I've tried a couple of methods. I considered solving for m when θ=90 degrees => sinθ=1 because 90 degrees is the highest possible angle and will (in my mind at least) yield the highest order of spectrum by rounding the resultant value of m down to the nearest integer. But I don't know how to factor the two given wavelengths into all this.

I then considered fiddling about with approximations like, at small angles, tanθ=sinθ=θ=y/L but to no avail.

Can anyone help me on how to solve this? I don't even know how to picture the problem and draw a diagram.

 

[Simon Bridge]

I don't know how to factor the two given wavelengths into all this

To get a fringe at a position you need constructive interference at that position.
What is the condition for constructive interference?

Note: you probably have not been given the final equation for this situation, you will have to work it out for yourself.

 

[ehild]

The same problem is discussed in thread https://www.physicsforums.com/showthread.php?t=737573
You can also read about diffraction gratings here: http://hyperphysics.phy-astr.gsu.edu/hbase/phyopt/grating.html
ehild

 

[MFAHH]

Thanks for the replies.

To get a fringe at a position you need constructive interference at that position.
What is the condition for constructive interference?

Note: you probably have not been given the final equation for this situation, you will have to work it out for yourself.

Constructive interference would occur when m=some integer.

The same problem is discussed in thread https://www.physicsforums.com/showthread.php?t=737573
You can also read about diffraction gratings here: http://hyperphysics.phy-astr.gsu.edu/hbase/phyopt/grating.html
ehild

Thanks, but it appears that when I work through (with the assumption that θ=90) I get m=5 for the 410nm wave, whereas the OP of that topic arrived at m=4. Is the assumption I'm working with wrong (about θ being equal to 90 degrees)? And what's the reason for choosing m=3 over m=4?

Also, how do I go about working out the second part of the question?

 

[ehild]

Thanks for the replies.



Constructive interference would occur when m=some integer.



Thanks, but it appears that when I work through (with the assumption that θ=90) I get m=5 for the 410nm wave, whereas the OP of that topic arrived at m=4. Is the assumption I'm working with wrong (about θ being equal to 90 degrees)? And what's the reason for choosing m=3 over m=4?

Also, how do I go about working out the second part of the question?

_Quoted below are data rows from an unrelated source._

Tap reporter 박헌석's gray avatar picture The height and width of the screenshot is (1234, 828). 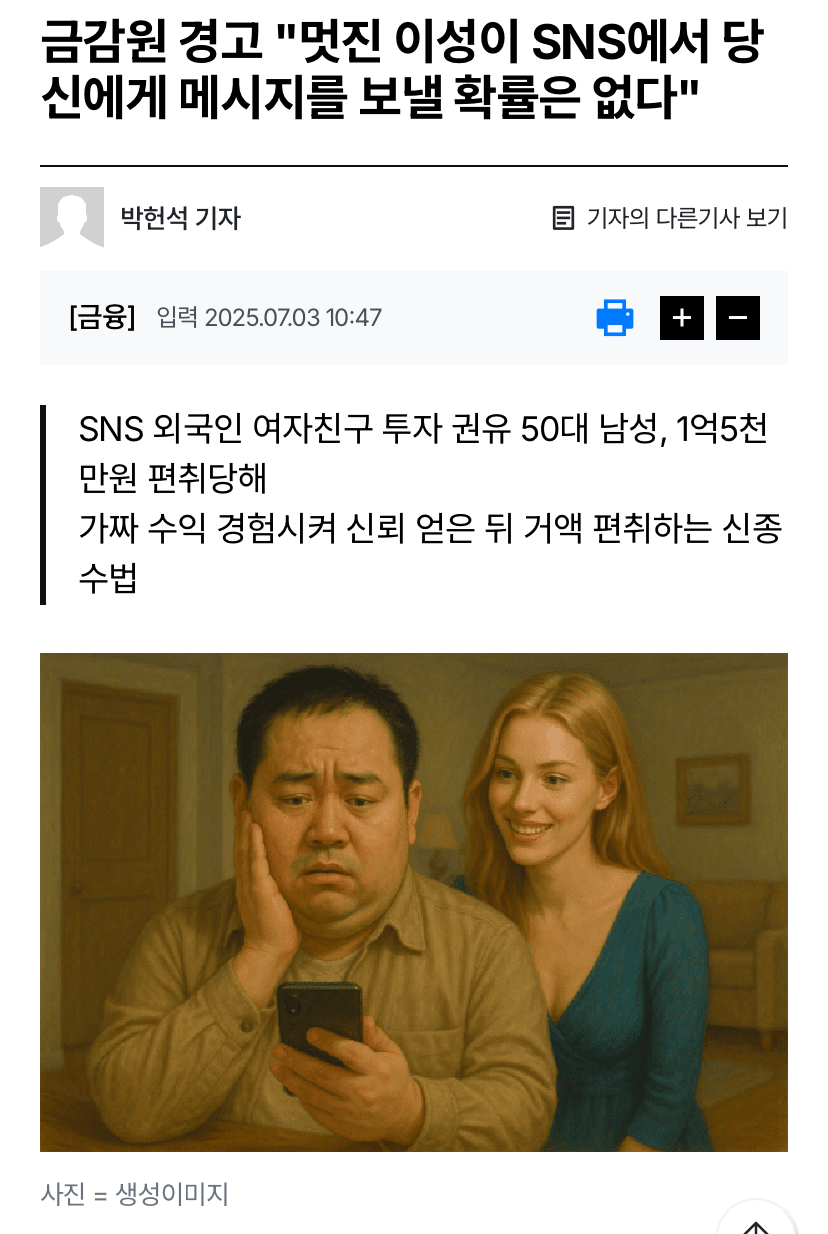[72, 217]
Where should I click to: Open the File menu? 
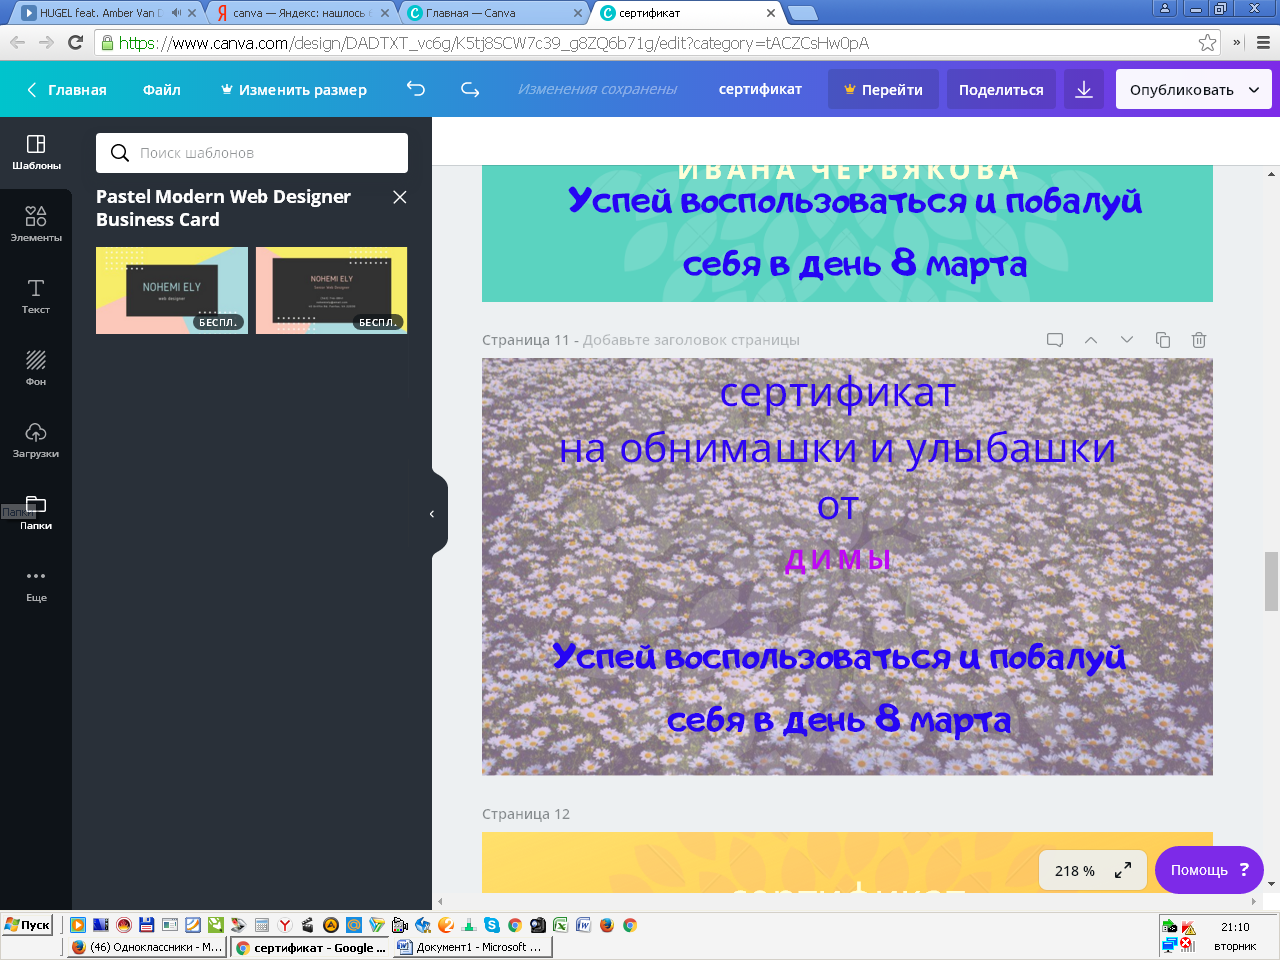[x=161, y=89]

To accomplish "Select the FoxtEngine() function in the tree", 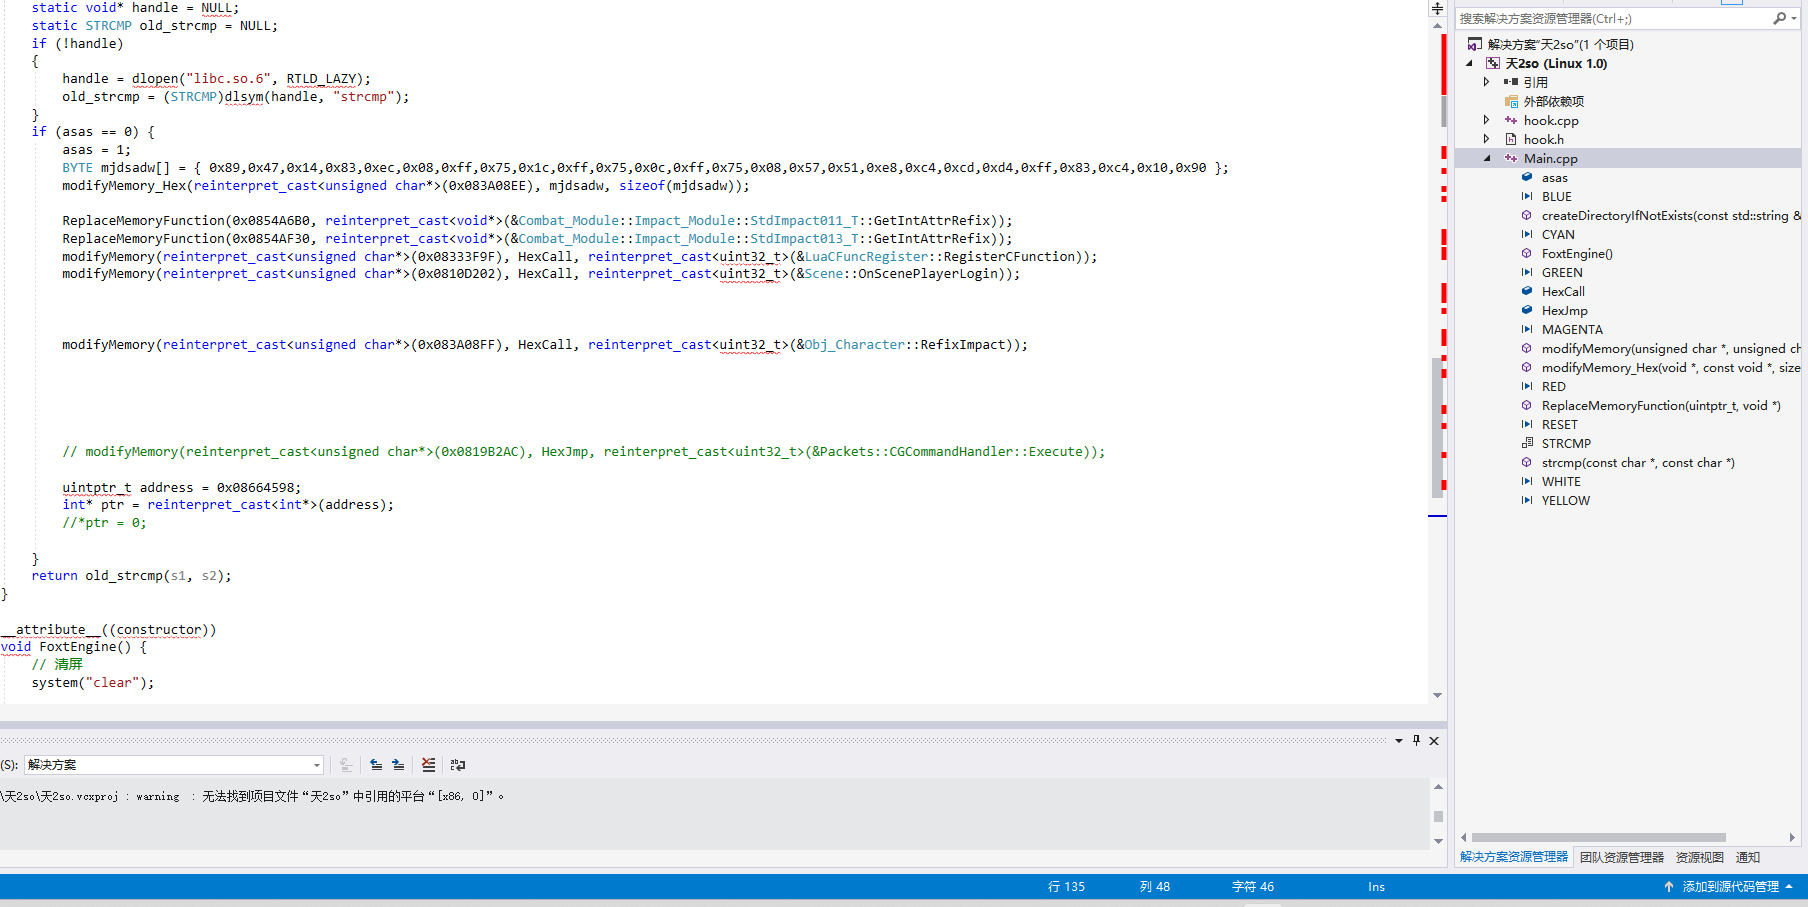I will point(1576,254).
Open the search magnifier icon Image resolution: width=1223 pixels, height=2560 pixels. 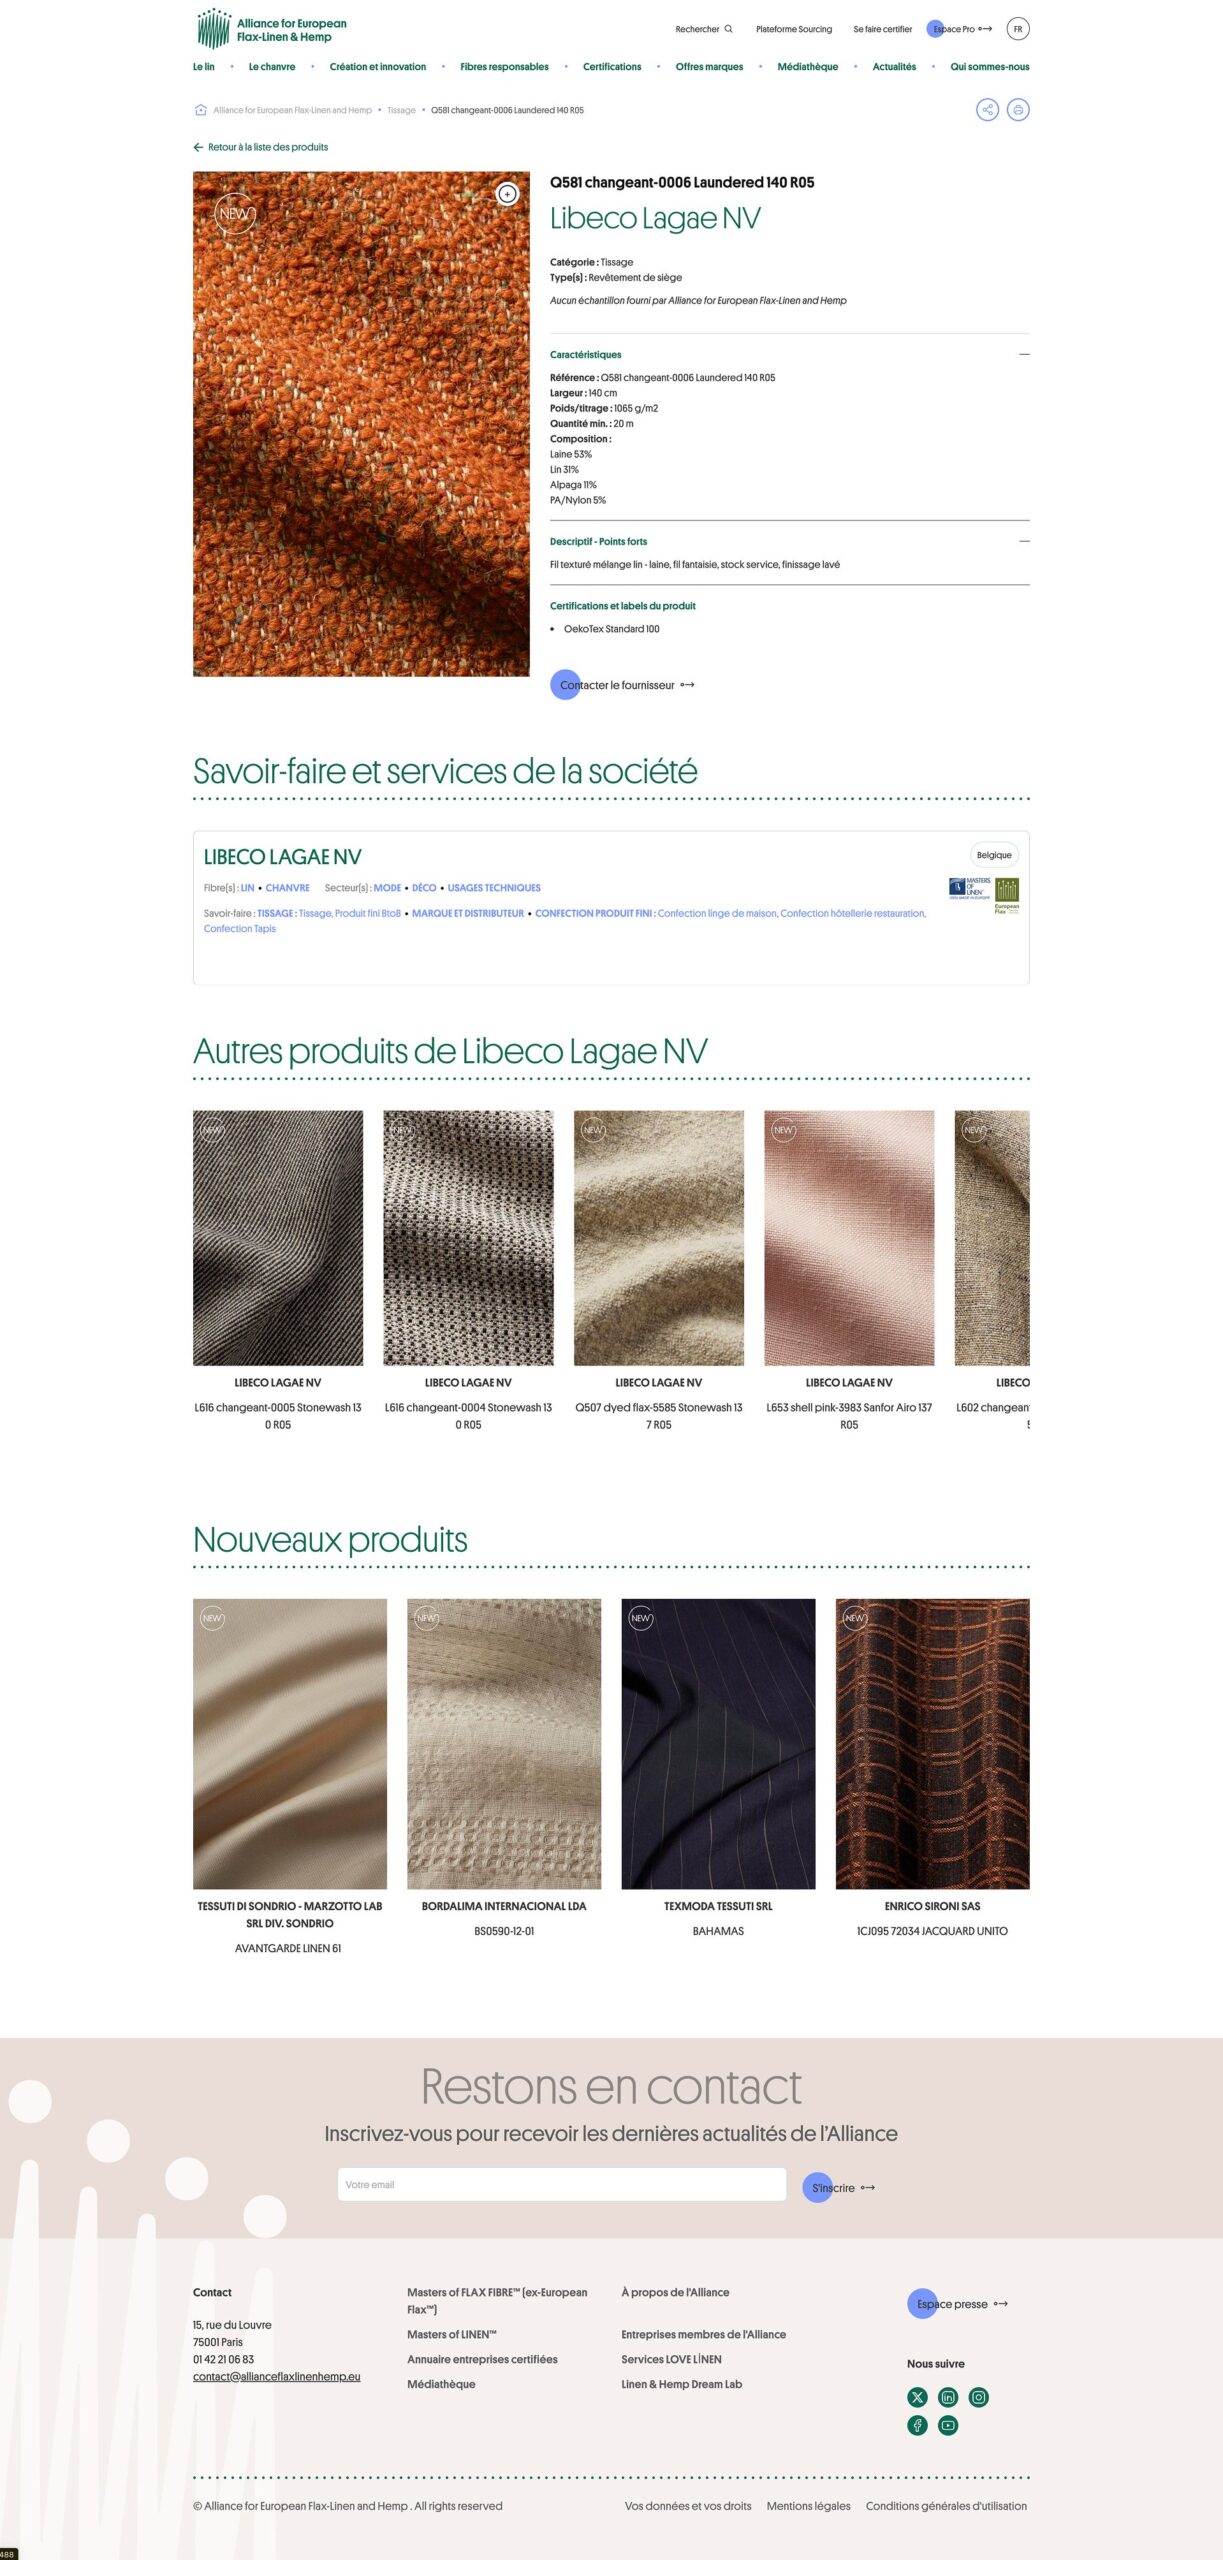point(729,29)
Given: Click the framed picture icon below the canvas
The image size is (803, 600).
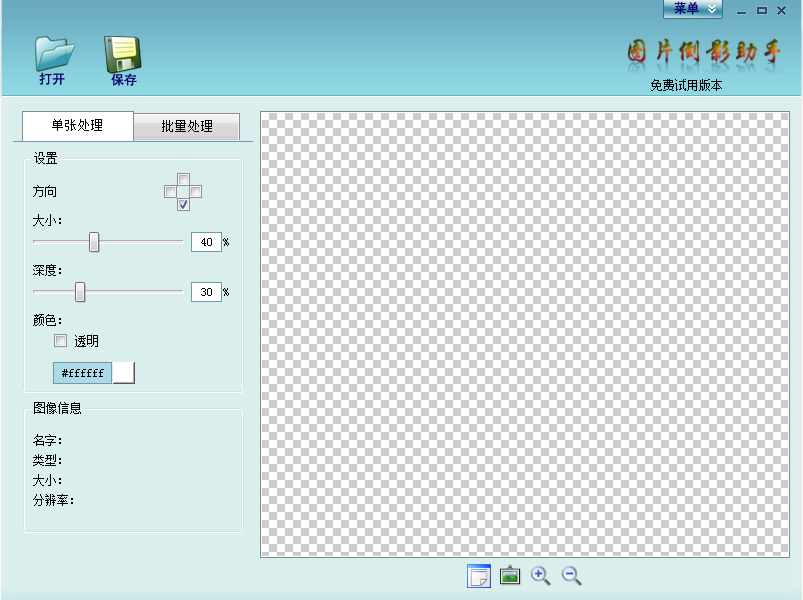Looking at the screenshot, I should coord(510,576).
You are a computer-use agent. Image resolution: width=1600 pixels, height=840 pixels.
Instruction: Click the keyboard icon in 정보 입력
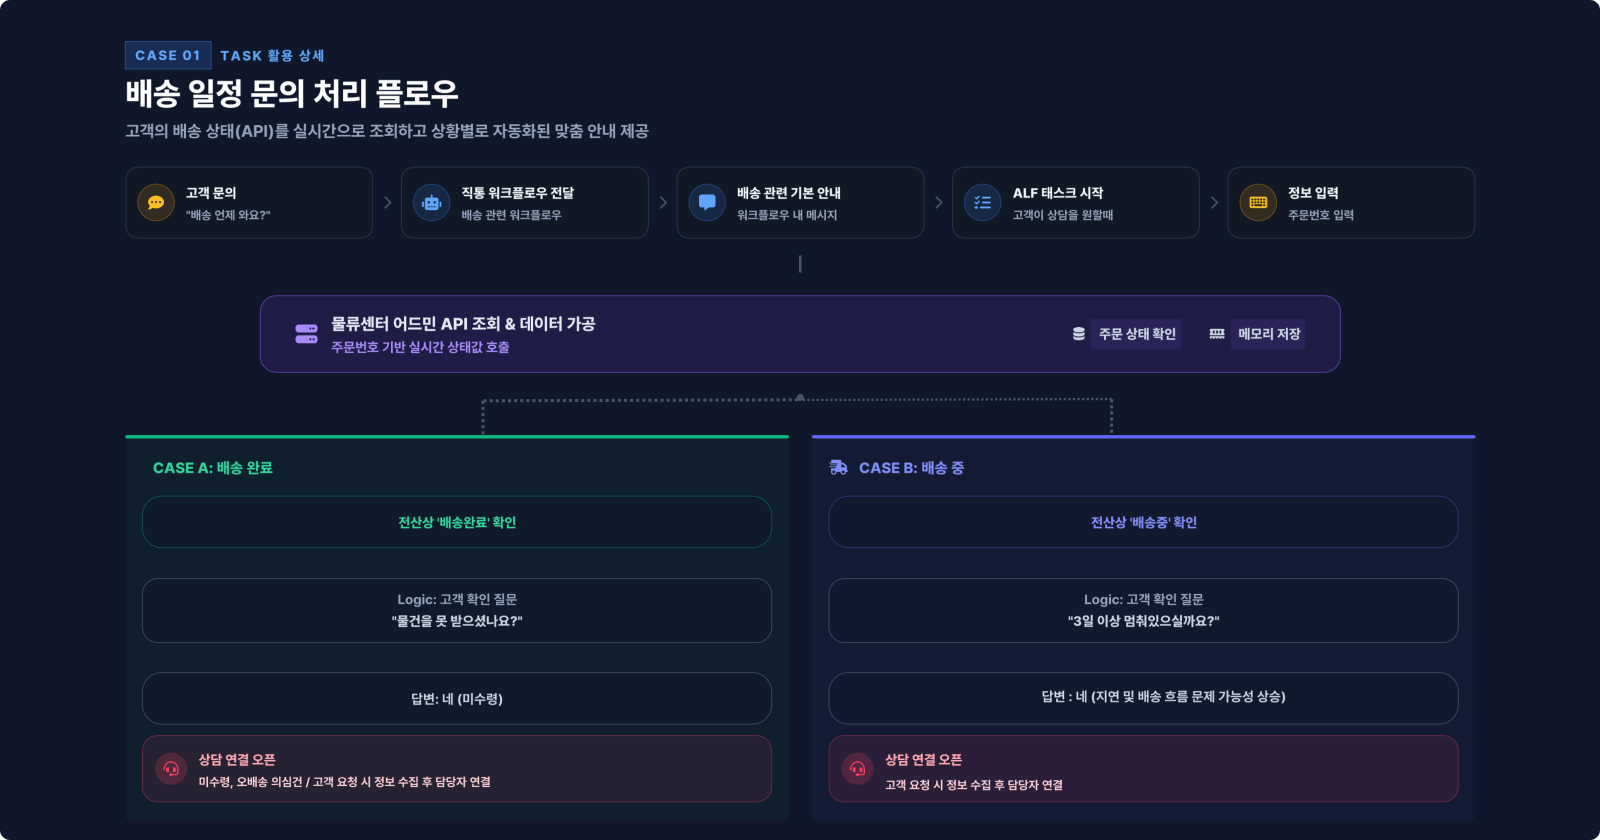(1258, 203)
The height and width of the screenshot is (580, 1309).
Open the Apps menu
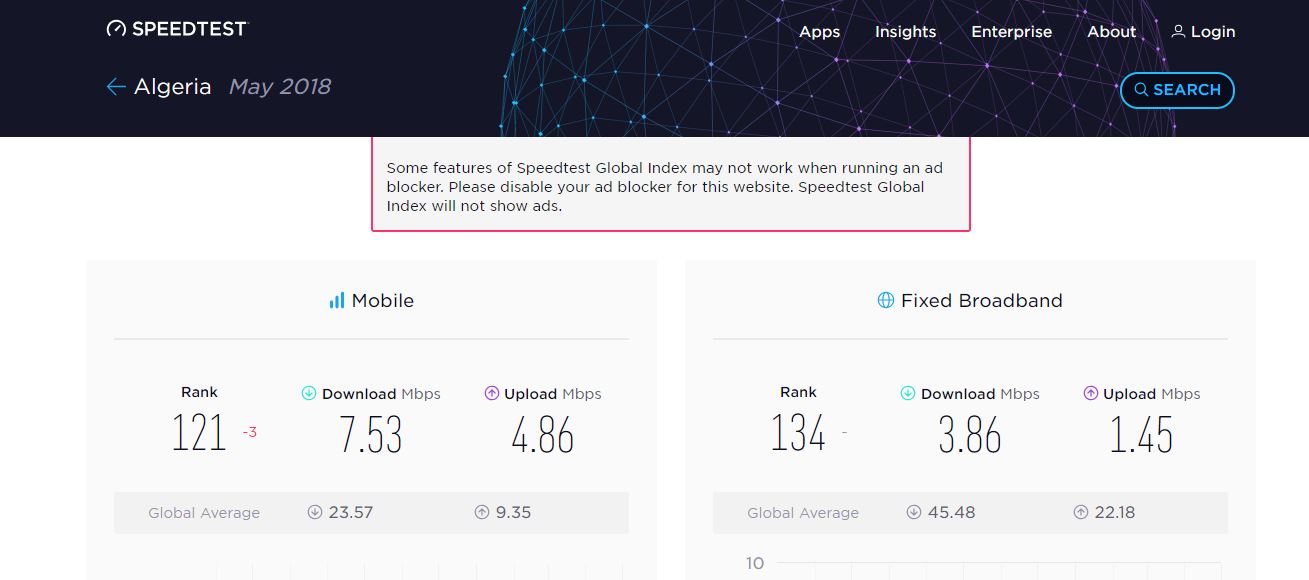(820, 32)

d*sinθ=mλ, and θ<90°. The 5th order maximum does not appear for the 410 nm wave.
Also, the maximum order is 3 for the red light, and the problem asked the number of full spectra.

Determine the angles of both the violet and red light for m=1, 2, 3, 4 and arrange them in increasing sequence.

ehild

 

[Simon Bridge]

Constructive interference would occur when m=some integer.

Kinda - that's not the whole story.

This means you need to understand the physics:

Consider - if you had white light incident on the slits, you get a series of rainbow fringes.
Each fringe is a whole spectrum, but the highest order spectrum may be incomplete ... so you can end up with more blue fringes than red ones.

Originally I thought you were looking at something like water waves with a different frequency at each slit.

You should certainly do the exercise that ehild suggests at the end of post #5

Determine the angles of both the violet and red light for m=1, 2, 3, 4 and arrange them in increasing sequence. ​

 

[MFAHH]

Aha, thanks a bunch Simon Bridge and ehild, I'll finally got the answers!